Saved entries
[Start of Attachment]

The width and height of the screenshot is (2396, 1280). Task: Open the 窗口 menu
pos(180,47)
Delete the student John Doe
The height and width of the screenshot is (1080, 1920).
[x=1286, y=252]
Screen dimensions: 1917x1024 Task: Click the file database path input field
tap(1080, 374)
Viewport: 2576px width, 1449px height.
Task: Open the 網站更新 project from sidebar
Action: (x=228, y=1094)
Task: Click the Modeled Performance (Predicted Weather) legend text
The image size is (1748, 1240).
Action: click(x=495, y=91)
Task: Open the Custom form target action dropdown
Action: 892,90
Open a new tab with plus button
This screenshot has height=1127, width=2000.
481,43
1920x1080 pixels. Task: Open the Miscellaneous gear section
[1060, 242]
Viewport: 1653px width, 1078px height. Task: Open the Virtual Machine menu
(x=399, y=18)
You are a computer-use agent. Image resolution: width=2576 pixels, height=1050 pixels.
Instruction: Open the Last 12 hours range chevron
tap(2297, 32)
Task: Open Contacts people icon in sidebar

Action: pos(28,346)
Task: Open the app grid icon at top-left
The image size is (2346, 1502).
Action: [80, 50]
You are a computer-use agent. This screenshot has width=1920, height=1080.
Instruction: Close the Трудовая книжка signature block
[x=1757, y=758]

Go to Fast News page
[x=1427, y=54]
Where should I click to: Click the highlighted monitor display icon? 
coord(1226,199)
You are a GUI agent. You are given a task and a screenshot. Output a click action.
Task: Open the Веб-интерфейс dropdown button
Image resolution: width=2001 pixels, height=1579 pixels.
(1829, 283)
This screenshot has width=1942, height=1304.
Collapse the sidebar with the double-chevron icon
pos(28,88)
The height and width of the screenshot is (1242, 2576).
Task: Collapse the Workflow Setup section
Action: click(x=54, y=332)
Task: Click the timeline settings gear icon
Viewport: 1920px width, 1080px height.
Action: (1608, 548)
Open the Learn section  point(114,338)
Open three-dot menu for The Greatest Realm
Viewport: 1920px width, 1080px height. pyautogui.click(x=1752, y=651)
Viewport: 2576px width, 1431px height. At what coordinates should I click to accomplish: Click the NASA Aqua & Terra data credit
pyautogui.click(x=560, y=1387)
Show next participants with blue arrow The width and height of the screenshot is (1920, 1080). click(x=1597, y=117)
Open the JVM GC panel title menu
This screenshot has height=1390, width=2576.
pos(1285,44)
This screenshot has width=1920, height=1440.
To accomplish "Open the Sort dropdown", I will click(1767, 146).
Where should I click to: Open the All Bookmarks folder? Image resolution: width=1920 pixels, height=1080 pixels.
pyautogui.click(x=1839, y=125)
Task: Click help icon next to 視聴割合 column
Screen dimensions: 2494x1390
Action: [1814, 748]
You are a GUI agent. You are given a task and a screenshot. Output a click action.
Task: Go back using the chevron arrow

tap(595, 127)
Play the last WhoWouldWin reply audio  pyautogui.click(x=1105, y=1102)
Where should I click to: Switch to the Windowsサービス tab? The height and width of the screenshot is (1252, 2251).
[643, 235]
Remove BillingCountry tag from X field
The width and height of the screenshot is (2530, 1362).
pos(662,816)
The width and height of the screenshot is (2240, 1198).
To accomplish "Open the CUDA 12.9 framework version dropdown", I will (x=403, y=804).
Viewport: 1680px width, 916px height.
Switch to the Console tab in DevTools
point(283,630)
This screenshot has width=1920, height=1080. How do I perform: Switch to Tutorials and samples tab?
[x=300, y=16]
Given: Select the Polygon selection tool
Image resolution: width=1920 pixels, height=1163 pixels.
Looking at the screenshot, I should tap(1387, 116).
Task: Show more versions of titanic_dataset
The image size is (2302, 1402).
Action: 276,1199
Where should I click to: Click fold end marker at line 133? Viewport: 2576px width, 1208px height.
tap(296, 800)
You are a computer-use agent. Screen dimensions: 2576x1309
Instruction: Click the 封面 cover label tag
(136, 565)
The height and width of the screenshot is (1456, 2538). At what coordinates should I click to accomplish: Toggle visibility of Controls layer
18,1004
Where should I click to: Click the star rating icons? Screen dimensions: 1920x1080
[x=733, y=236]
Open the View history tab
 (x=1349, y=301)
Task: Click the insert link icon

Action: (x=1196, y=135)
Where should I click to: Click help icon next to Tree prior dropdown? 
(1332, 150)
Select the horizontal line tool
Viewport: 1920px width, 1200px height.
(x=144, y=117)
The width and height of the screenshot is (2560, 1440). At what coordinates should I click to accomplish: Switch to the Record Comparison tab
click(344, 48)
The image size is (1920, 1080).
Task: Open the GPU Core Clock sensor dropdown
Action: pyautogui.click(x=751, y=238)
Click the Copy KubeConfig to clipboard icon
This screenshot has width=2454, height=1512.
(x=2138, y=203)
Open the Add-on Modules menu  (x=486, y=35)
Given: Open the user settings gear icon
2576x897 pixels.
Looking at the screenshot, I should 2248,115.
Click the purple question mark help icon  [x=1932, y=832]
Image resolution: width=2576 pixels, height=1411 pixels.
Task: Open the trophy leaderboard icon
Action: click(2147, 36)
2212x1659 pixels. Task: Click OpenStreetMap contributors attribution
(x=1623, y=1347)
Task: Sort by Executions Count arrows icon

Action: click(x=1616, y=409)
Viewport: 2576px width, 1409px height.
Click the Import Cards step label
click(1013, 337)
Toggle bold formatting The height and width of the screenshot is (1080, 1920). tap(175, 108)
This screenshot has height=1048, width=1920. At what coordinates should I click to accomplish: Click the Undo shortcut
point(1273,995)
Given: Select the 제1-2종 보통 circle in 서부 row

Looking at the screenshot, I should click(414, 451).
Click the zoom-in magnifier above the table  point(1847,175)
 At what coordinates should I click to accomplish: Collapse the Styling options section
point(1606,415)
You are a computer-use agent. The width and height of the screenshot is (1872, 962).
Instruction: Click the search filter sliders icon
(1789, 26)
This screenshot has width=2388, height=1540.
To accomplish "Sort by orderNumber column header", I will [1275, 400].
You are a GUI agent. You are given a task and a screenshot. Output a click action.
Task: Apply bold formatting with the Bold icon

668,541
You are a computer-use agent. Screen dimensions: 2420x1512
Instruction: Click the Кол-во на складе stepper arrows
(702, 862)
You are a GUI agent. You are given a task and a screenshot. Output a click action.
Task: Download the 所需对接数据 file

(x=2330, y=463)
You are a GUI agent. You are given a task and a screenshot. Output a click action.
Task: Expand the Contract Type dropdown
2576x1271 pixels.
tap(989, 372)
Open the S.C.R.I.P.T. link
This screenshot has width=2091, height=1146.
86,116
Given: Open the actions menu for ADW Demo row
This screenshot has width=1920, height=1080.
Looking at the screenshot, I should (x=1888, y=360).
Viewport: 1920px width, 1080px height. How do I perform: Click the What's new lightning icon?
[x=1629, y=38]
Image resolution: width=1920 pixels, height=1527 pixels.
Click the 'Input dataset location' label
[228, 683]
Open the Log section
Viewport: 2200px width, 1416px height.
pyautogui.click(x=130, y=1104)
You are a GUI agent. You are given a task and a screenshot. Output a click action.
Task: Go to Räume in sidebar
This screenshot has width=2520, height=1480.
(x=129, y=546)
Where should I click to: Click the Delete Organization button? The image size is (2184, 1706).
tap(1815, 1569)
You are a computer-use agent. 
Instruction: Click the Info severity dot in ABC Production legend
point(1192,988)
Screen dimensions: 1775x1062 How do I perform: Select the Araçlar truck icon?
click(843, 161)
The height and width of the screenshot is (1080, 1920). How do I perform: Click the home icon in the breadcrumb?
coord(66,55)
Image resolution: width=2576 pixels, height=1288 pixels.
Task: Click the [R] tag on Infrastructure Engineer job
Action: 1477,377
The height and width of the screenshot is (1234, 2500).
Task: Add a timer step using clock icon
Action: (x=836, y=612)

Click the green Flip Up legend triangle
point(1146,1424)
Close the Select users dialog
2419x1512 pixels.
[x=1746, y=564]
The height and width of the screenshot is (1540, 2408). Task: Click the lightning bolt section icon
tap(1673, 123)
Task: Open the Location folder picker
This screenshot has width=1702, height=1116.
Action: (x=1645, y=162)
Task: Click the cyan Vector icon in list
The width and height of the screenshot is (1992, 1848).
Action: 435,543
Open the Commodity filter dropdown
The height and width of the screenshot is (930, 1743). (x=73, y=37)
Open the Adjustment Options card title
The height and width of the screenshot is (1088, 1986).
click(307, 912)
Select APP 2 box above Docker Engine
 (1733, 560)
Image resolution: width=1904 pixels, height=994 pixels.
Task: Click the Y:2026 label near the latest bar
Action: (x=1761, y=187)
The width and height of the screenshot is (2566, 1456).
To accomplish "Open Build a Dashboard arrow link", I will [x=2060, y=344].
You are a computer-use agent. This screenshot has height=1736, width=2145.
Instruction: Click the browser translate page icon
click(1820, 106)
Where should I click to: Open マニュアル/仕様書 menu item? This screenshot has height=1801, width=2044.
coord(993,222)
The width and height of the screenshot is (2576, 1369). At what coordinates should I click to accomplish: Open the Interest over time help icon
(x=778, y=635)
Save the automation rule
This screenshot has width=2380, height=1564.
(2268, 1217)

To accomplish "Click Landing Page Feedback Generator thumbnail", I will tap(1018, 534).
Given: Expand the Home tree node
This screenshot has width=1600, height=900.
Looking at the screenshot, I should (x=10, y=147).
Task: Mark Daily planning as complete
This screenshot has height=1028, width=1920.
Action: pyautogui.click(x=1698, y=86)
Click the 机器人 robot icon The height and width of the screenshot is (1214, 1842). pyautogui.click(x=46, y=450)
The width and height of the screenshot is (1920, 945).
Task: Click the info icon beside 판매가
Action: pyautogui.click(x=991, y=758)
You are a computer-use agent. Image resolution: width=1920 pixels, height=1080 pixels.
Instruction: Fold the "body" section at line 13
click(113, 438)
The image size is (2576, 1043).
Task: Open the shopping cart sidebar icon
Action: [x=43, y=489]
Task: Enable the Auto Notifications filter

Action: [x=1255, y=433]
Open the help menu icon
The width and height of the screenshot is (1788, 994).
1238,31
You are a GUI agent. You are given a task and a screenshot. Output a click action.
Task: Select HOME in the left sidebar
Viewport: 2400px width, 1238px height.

[End of Attachment]

Scan the entries above and work out how many lines include the word "column"; the reply is that number alone.

Solution for this problem: 2